* **ASSIGNED TASK**
Please show each line of the listing where "computer" is present.

§

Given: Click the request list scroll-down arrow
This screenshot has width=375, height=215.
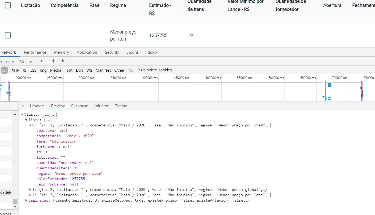Looking at the screenshot, I should [15, 206].
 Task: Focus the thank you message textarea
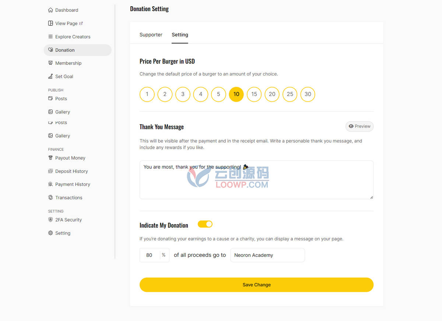coord(256,180)
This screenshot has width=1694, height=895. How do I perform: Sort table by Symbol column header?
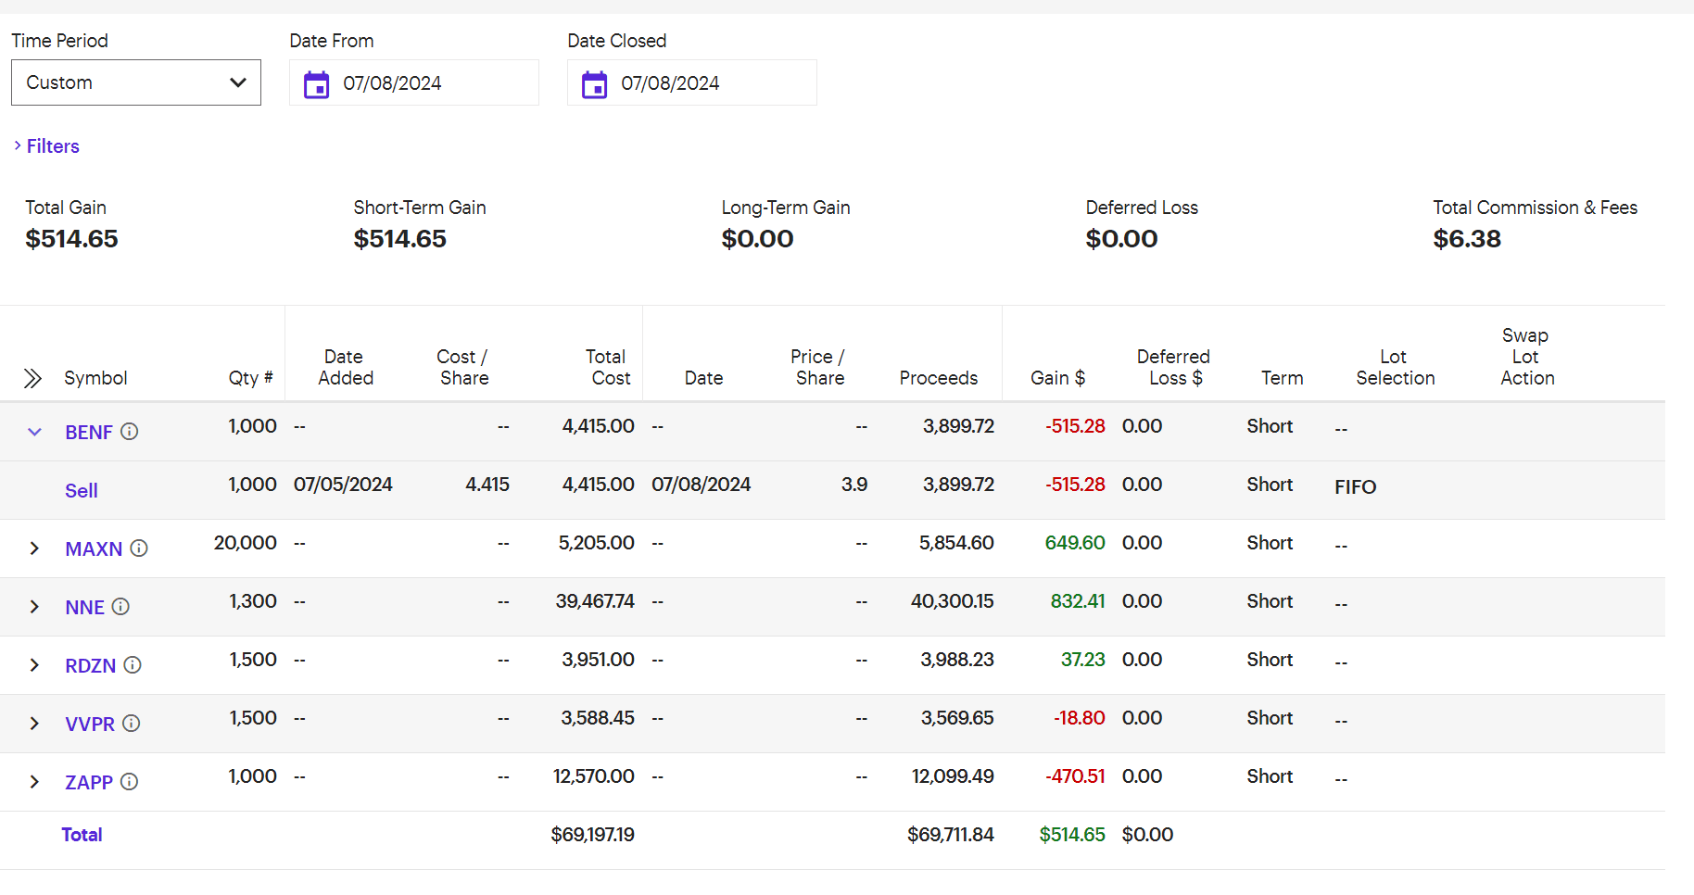pos(95,378)
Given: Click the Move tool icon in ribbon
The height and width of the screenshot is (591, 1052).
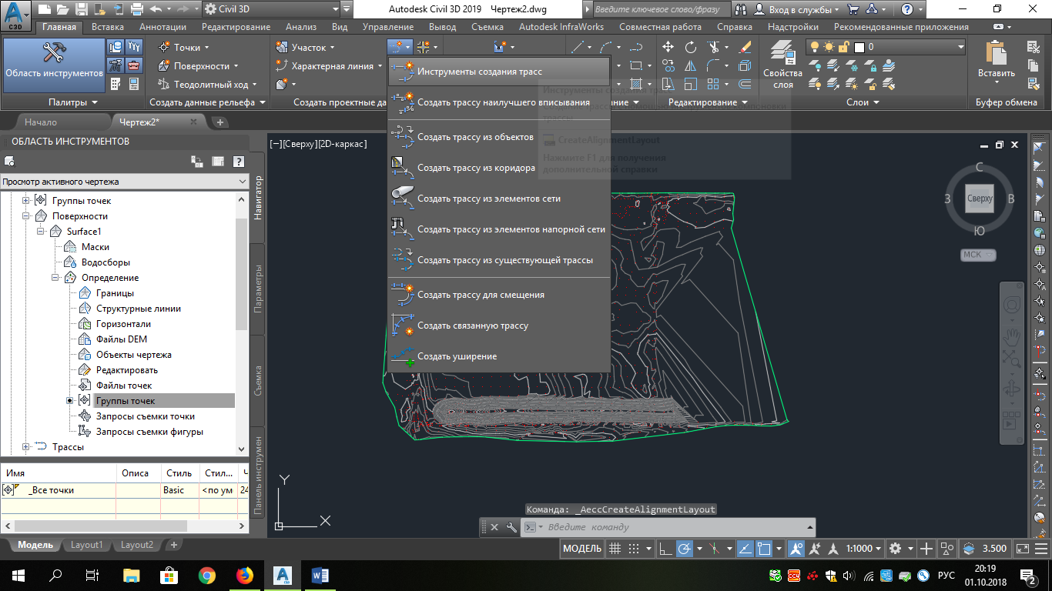Looking at the screenshot, I should (668, 47).
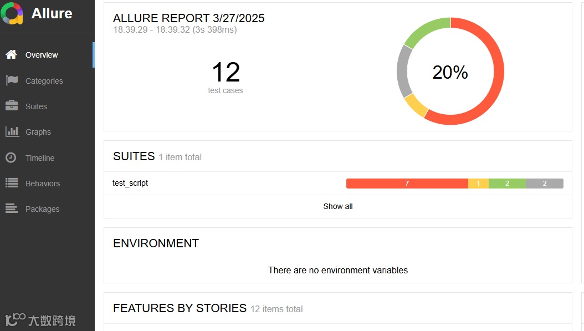Click the SUITES widget heading

[134, 156]

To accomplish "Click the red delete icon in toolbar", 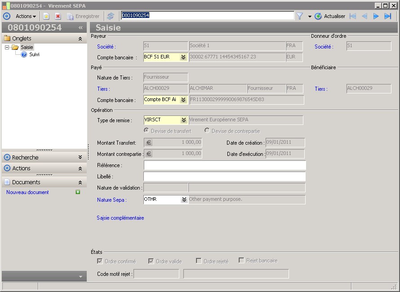I will pos(58,16).
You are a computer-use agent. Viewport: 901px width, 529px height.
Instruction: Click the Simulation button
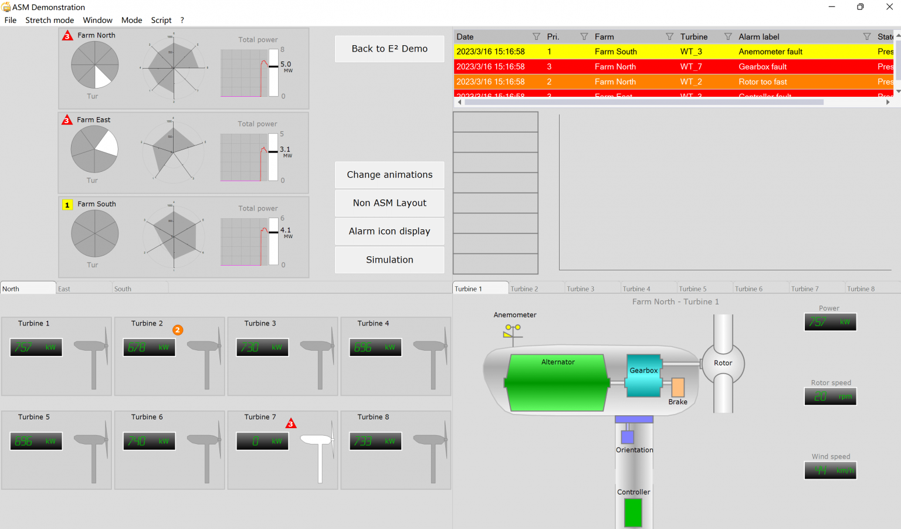(389, 260)
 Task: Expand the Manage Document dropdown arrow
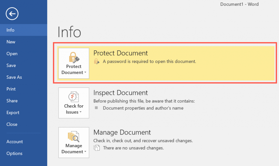point(85,152)
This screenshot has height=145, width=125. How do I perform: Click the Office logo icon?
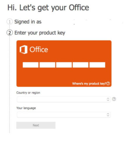click(23, 49)
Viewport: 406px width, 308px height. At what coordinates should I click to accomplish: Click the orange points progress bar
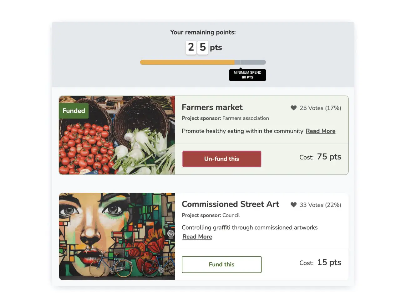(x=187, y=62)
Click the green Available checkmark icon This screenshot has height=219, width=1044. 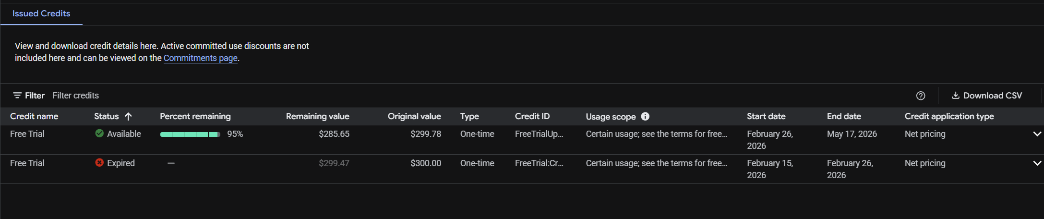(99, 134)
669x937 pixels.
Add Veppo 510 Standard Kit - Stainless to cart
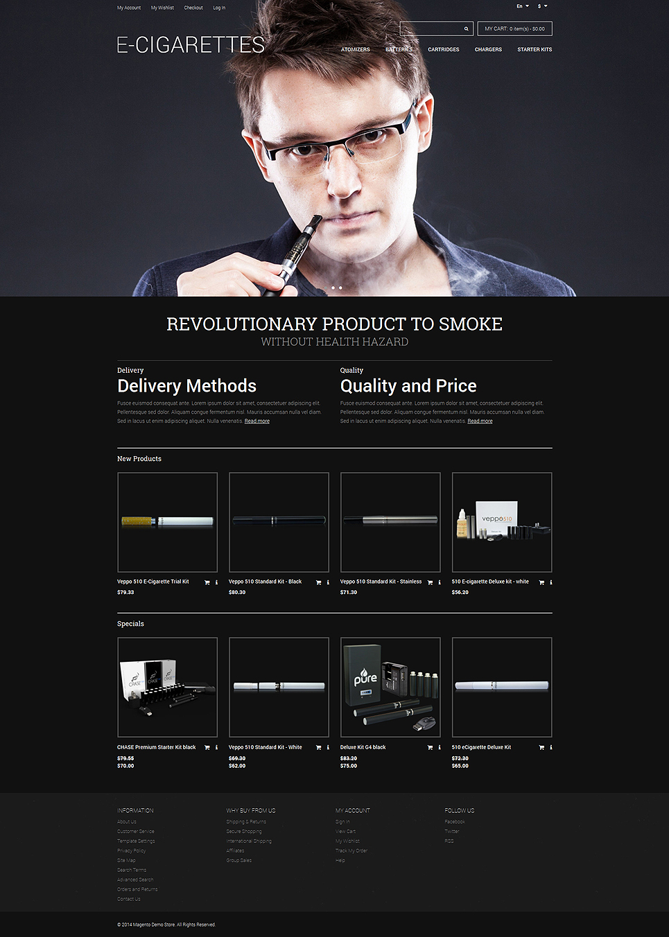430,582
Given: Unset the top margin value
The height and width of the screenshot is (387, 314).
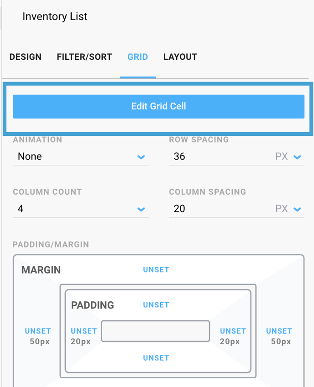Looking at the screenshot, I should 156,270.
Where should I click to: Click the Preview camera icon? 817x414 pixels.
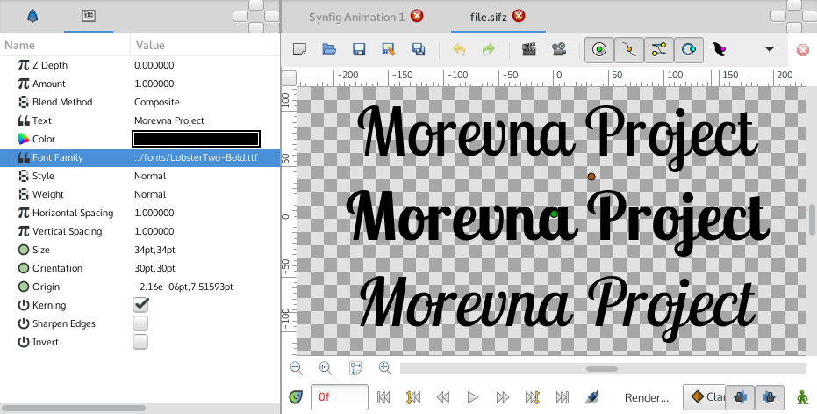tap(558, 49)
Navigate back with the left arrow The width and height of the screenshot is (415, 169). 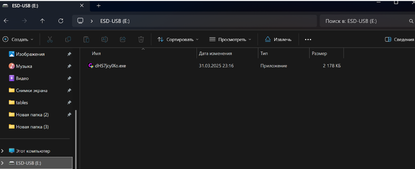tap(6, 21)
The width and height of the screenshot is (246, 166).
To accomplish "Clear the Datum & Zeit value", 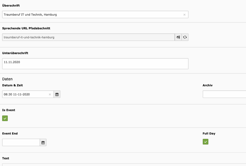I will point(50,94).
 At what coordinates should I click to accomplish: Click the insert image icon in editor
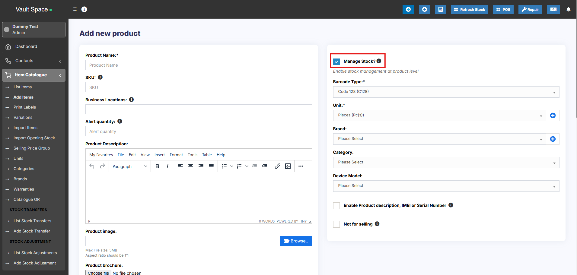click(288, 166)
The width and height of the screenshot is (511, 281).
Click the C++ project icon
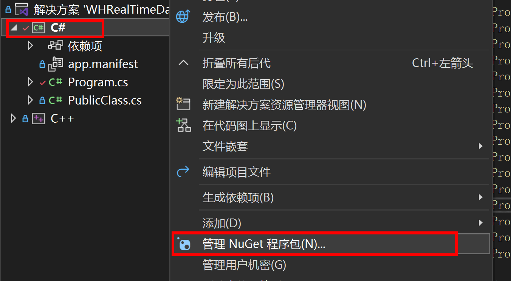coord(38,119)
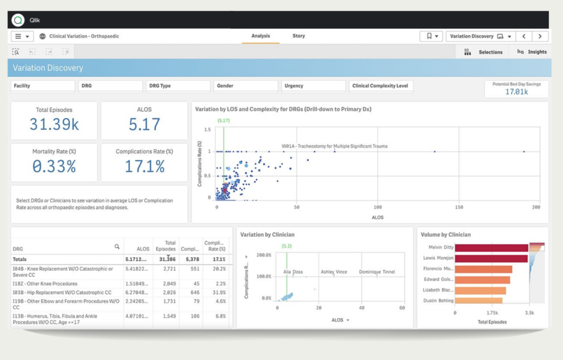This screenshot has height=360, width=563.
Task: Open the Clinical Complexity Level filter
Action: (380, 86)
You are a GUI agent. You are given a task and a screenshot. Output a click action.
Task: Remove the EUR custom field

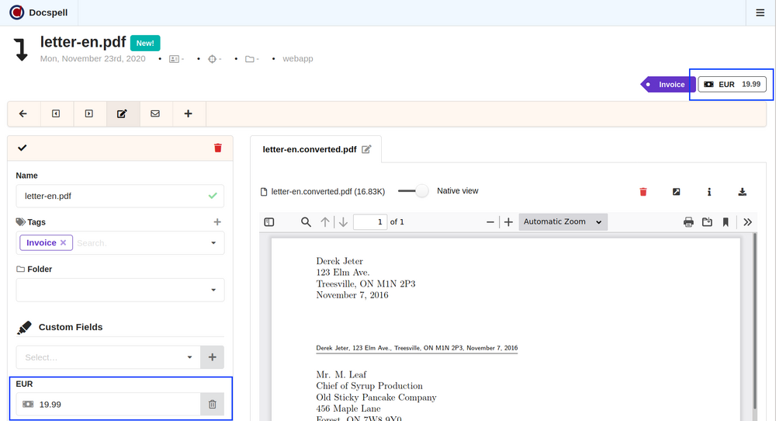pos(213,404)
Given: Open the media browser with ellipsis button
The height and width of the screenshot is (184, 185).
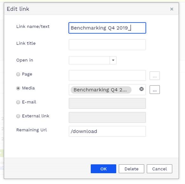Looking at the screenshot, I should coord(155,89).
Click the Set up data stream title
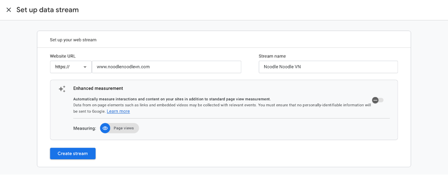The image size is (448, 175). point(47,10)
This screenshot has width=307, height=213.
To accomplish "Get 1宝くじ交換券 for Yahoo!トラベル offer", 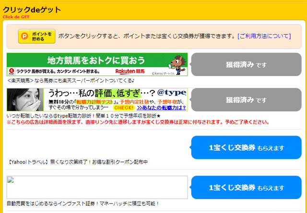I will (246, 148).
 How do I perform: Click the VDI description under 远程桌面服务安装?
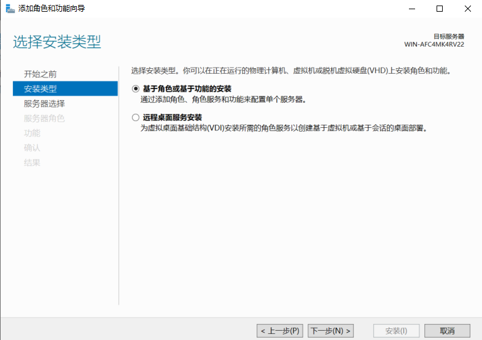pyautogui.click(x=283, y=128)
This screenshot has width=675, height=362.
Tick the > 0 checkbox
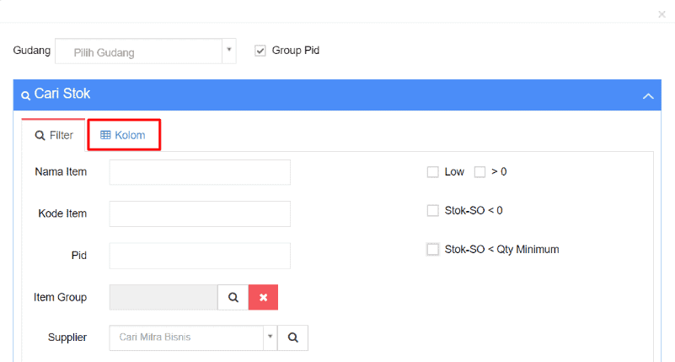(479, 172)
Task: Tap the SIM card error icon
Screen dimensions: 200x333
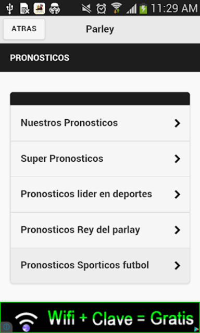Action: (x=24, y=9)
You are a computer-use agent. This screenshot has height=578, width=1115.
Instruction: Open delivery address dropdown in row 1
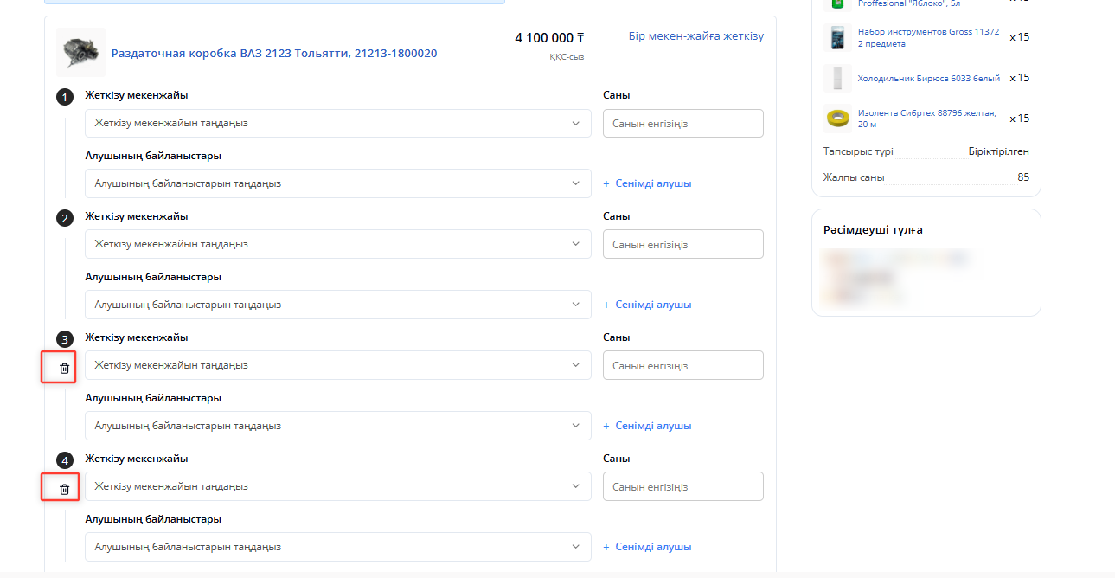click(337, 124)

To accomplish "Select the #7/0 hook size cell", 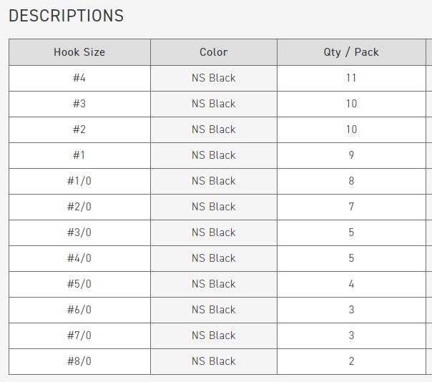I will click(79, 336).
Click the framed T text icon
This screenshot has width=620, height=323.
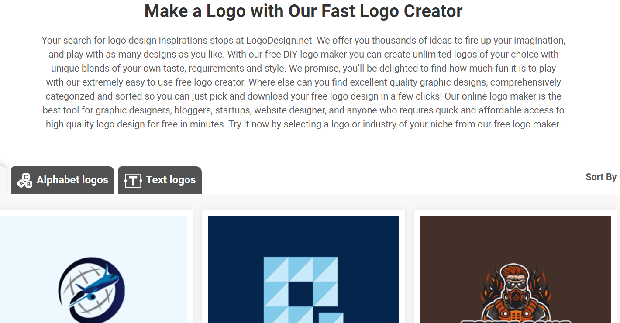[133, 180]
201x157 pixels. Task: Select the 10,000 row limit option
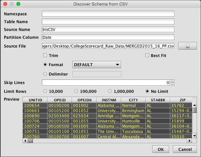(x=45, y=91)
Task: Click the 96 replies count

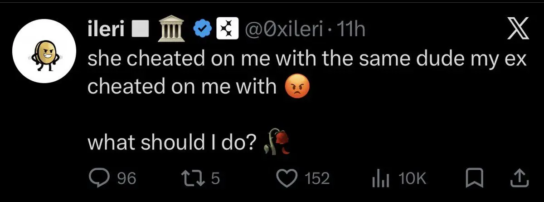Action: (x=126, y=178)
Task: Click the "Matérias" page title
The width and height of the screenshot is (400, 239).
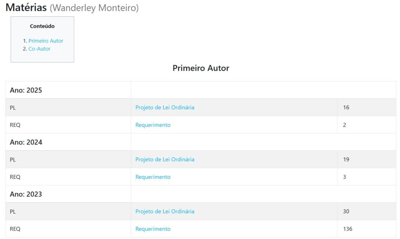Action: 26,7
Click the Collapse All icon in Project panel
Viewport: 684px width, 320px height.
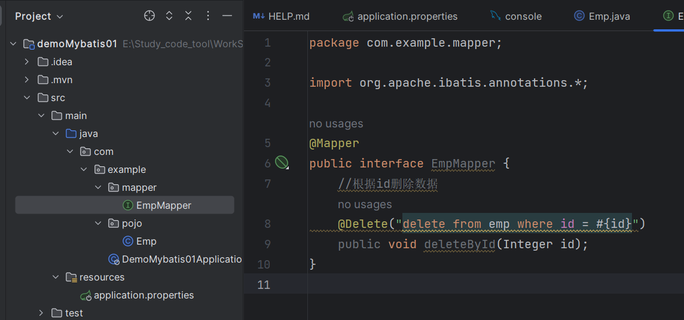(188, 16)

§

* **WORKED SOLUTION**
You are a computer-use agent. Viewport: 901px width, 529px height.
You are a computer-use agent. This screenshot has height=578, width=1115.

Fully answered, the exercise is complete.